### SOURCE TEXT
<<<<
If microvias or blind/buried vias are enabled in the Constraints section of the Board Setup dialog, these vias can be placed while routing. Use the hotkey Ctrl+V to place a microvia and Alt+Shift+V to place a blind/buried via. Microvias may only be placed such that they connect one of the outer copper layers to an adjacent layer. Blind/buried vias may be placed on any layer.

Vias placed by the router are considered to be part of a routed track. This means that the via net can be updated automatically (just like track nets can), for example when updating the PCB from the schematic changes the net name of the track. In some cases this may not be desired, such as when creating stitching vias. The automatic update of via nets can be disabled for specific vias by turning off the "automatically update via nets" checkbox in the via properties dialog. Vias placed with the Add Free-standing Vias tool are created with this setting disabled.

Differential pairs in KiCad are defined as nets with a common base name and a positive and negative suffix. KiCad supports using + and -, or P and N as the suffix. For example, the nets USB+ and USB- form a differential pair, as do the nets USB_P and USB_N. In the first example, the base name is USB, and USB_ in the second. The suffix styles cannot be mixed: the nets USB+ and USB_N do not form a differential pair. Make sure you name your differential pair nets accordingly in the schematic in order to allow use of the differential pair router in the PCB editor.

To route a differential pair, select the Route Differential Pairs tool from the drawing toolbar, or use the hotkey 6. Click on a pad, via, or the end of an existing differential pair track to start routing. You can start routing from either the positive or negative net of a differential pair.

The differential pair router will attempt to route the pair of tracks with a gap taken from the design rules (differential pair gap can be configured in the Net Classes section of the Board Setup dialog, or by using custom design rules). If the starting or ending location of the route is a different distance apart from the configured gap, the router will create a short "fan out" section to minimize the length of track where the differential pair is not coupled.

When switching layers or using the Place Via (V) action, the differential pair router will create two vias next to each other. These vias will be placed as close as possible to each other while respecting the design rules for copper and hole-to-hole clearance.

After tracks have been routed, they can be modified by moving or dragging, or deleted and re-routed. When a single track segment is selected, the hotkey U can be used to expand the selection to all connected track segments. The first press of U will select track segments between the nearest junctions with pads or vias. The second press of U will expand the selection again to include all track segments connected to the selected track on all layers. Selecting tracks with this technique can be used to quickly delete an entire routed net.
>>>>
### ENTRIES SHOWN
<<<<
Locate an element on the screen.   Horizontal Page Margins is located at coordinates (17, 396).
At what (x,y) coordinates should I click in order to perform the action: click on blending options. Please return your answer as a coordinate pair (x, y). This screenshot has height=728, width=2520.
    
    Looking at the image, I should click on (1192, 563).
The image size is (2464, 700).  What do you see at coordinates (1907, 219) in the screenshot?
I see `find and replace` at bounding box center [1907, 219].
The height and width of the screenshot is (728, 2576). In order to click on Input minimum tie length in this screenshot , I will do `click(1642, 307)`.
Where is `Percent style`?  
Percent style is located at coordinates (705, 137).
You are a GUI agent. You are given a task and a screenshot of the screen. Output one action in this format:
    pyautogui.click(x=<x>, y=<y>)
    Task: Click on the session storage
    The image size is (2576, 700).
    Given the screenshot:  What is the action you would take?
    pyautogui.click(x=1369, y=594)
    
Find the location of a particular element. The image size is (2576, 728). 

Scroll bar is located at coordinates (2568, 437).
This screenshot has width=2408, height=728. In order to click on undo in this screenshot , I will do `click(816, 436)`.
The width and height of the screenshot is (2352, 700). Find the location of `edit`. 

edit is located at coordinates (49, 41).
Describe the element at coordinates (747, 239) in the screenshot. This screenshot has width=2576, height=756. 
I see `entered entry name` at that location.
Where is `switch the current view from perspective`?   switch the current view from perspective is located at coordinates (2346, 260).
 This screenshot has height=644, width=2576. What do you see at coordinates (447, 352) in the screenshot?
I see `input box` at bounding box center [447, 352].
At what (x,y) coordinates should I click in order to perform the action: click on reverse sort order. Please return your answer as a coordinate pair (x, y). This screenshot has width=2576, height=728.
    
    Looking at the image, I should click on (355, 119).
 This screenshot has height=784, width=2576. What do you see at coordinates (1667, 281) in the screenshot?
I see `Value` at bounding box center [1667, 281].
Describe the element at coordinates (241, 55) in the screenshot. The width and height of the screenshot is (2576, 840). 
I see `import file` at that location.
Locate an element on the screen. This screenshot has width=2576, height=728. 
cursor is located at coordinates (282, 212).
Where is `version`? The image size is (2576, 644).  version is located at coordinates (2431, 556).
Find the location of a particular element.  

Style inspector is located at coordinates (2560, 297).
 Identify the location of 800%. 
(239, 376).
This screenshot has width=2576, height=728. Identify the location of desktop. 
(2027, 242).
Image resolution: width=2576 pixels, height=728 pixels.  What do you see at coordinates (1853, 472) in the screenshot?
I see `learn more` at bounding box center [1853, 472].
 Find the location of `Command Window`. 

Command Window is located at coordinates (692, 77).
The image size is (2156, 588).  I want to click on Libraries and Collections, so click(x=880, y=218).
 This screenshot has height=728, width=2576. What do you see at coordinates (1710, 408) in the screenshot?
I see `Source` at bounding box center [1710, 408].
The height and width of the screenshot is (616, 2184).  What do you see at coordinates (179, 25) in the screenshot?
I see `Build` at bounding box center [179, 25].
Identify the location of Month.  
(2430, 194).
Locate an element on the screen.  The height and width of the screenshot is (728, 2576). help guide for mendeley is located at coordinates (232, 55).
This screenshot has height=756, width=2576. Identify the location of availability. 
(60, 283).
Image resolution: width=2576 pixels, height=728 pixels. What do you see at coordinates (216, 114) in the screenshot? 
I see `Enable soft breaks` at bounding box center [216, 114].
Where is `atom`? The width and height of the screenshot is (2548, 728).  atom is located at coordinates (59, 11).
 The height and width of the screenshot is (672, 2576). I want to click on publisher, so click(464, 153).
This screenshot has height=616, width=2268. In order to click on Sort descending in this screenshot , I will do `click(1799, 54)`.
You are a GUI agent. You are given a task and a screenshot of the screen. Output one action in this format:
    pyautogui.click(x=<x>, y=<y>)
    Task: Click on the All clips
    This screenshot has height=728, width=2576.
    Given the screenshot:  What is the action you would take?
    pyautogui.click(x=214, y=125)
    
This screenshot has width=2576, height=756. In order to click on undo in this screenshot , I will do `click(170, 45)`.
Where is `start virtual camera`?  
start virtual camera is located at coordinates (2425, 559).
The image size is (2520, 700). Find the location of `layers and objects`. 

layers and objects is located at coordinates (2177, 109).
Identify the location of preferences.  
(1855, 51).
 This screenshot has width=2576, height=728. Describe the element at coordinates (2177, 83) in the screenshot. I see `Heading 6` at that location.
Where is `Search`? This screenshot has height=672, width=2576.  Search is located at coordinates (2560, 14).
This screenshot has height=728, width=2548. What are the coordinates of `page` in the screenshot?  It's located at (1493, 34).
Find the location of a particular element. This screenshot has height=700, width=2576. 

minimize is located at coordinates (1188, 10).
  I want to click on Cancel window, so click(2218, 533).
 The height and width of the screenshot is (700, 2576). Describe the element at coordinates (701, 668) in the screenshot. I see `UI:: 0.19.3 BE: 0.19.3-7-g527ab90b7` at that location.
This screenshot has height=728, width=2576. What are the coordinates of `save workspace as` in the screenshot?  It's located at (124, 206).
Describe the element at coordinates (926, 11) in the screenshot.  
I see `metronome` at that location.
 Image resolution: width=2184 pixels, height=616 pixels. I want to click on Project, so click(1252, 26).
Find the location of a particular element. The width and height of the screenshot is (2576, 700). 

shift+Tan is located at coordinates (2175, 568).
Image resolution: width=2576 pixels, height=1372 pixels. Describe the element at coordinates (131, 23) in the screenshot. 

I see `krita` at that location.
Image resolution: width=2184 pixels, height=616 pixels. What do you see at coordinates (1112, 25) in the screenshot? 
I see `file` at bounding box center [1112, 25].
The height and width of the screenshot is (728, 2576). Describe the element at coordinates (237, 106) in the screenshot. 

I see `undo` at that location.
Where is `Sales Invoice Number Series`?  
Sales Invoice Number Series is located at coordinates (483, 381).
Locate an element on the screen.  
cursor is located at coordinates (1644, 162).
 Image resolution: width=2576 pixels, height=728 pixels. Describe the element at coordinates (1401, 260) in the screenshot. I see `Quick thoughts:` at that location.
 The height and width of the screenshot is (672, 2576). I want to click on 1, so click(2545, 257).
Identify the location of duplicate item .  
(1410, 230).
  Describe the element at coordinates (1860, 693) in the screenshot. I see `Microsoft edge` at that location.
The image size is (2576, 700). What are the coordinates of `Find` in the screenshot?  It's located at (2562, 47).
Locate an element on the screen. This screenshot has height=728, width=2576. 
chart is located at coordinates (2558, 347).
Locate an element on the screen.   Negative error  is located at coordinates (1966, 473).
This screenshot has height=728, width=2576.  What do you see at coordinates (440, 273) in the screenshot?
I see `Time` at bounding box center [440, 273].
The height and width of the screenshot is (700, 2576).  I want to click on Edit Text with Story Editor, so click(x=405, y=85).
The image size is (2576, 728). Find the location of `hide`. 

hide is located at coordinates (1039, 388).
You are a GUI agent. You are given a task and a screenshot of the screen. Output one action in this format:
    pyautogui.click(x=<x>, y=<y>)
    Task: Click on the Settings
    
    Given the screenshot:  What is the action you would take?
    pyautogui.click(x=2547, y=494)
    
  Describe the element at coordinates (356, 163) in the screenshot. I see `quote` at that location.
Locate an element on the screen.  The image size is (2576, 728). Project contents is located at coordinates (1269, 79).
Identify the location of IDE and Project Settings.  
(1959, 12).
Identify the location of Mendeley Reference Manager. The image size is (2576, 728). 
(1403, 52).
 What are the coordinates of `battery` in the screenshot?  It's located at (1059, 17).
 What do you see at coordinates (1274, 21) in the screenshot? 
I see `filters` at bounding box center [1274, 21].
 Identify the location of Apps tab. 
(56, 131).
>>>>
### DIRECTIVES
**a)** List every hotkey that the KiCad routing text mentions, along with what each one does.
**b)** According to the KiCad routing text, which suffixes does KiCad accept for naming the two nets of a differential pair?

### RESPONSES TO THE TASKS
**a)**
- Ctrl+V: places a microvia while routing
- Alt+Shift+V: places a blind/buried via while routing
- 6: selects the Route Differential Pairs tool
- V: the Place Via action, which makes the differential pair router create two vias next to each other
- U: expands the selection from a single track segment to connected track segments. The first press reaches the nearest junctions with pads or vias, and the second press includes all connected segments on all layers.

**b)** + and -, or P and N.